A colorful array of turn-on fluorescent probes is available for lighting up different molecules and observing their interactions in living cells. Specificity for the intended target and high sensitivity are top requirements in probe design. But many sensors, although highly sensitive and specific in vitro, do not perform well in living cells.

Tetsuo Nagano of the University of Tokyo knows this well. Over the years, his group has developed many fluorescent probes to image various cellular processes. But often, probes that worked well in the test tube did not translate effectively to cellular application. One explanation for poor performance is that the probe in question may be subject to leaking from the cells. “Intracellular retention is a big problem for a large number of fluorescent probes,” says Nagano. His group hypothesized that by using chemistry to redesign probes to improve their intracellular retention, they could therefore also improve the sensitivity of fluorescence detection.

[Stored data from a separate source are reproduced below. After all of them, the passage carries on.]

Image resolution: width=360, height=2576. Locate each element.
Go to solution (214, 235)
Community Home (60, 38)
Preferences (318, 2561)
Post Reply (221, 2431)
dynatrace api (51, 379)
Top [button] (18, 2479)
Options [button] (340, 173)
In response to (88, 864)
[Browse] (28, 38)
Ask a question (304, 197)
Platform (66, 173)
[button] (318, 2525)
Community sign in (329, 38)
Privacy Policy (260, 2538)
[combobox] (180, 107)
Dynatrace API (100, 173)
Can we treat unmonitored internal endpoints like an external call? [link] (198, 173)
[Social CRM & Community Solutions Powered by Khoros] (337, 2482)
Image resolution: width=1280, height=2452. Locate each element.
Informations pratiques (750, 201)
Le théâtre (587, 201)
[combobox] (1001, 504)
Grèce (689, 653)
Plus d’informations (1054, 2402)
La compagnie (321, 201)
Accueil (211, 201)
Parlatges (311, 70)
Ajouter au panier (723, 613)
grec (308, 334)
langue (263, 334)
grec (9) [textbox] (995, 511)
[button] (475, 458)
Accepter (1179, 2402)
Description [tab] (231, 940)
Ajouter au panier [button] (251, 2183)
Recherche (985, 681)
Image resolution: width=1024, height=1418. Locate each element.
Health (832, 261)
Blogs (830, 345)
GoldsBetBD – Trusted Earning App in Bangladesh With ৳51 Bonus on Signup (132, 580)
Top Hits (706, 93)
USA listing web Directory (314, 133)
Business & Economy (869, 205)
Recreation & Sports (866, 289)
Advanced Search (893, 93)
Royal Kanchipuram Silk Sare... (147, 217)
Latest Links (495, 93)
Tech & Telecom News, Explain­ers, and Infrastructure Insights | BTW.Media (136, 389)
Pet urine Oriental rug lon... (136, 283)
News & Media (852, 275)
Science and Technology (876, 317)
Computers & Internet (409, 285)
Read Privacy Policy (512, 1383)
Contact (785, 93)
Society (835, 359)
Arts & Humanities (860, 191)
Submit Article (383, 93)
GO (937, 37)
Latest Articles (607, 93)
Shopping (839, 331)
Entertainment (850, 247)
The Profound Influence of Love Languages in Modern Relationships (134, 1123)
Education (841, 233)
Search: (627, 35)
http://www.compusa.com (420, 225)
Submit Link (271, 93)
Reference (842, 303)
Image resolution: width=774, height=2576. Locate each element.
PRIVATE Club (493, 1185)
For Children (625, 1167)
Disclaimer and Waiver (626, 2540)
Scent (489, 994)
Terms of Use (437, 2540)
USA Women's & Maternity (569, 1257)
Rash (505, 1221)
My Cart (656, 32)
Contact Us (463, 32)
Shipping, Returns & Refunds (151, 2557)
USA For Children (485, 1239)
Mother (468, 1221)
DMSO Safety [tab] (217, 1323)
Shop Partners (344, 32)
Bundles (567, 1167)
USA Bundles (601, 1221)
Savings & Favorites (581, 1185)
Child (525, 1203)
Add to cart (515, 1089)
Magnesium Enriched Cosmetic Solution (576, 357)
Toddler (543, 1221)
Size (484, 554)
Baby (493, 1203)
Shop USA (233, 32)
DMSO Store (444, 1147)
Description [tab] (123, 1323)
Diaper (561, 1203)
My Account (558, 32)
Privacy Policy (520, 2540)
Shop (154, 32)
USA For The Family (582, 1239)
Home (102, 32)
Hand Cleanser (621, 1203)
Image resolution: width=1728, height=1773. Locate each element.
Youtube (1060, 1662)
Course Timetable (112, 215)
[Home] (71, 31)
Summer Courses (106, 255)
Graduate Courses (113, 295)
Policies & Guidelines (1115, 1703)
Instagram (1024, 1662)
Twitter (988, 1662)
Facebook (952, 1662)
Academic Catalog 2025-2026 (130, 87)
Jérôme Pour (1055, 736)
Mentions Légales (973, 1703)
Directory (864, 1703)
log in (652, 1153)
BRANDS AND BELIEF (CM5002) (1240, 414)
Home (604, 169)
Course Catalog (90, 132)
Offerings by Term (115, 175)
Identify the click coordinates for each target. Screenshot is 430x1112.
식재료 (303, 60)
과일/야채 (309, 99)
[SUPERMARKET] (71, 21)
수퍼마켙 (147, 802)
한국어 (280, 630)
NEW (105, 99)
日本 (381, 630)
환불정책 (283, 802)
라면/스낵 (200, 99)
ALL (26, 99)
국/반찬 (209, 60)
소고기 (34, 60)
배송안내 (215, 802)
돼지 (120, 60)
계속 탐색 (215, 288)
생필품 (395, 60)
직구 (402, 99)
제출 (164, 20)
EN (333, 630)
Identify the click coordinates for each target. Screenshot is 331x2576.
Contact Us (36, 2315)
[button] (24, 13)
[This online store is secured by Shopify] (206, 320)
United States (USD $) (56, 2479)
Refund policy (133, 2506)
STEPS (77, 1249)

Fluorescein is an attractive scaffold for intracellular sensors because it has high quantum yield, it can be excited by visible light, it is soluble and it can readily be modified—but the downside is that it is poorly retained by cells. However, Nagano's group observed that calcein, a fluorescein derivative, was well retained by cells. Calcein has a unique structure: it contains two imino-diacetic acid groups, which the researchers thought could be responsible for calcein's good intracellular retention.

To test their hypothesis, they synthesized membrane-permeant derivatives of fluorescein containing either one or two imino-diacetic acid groups; two imino-diacetic acid groups were required for optimal intracellular retention. They then used this concept to develop novel fluorescent probes for imaging highly reactive oxygen species and nitric oxide. With these well-retained probes, they visualized very low levels of the target molecules in living cells over a relatively long period, which would have been nearly impossible to monitor using conventional probes.

Nagano believes that this chemical approach to prevent cellular leakage should be broadly applicable for probes based on fluorescein as well as on other scaffolds. “I think it should be a general strategy to increase the sensitivity in living cells,” he says.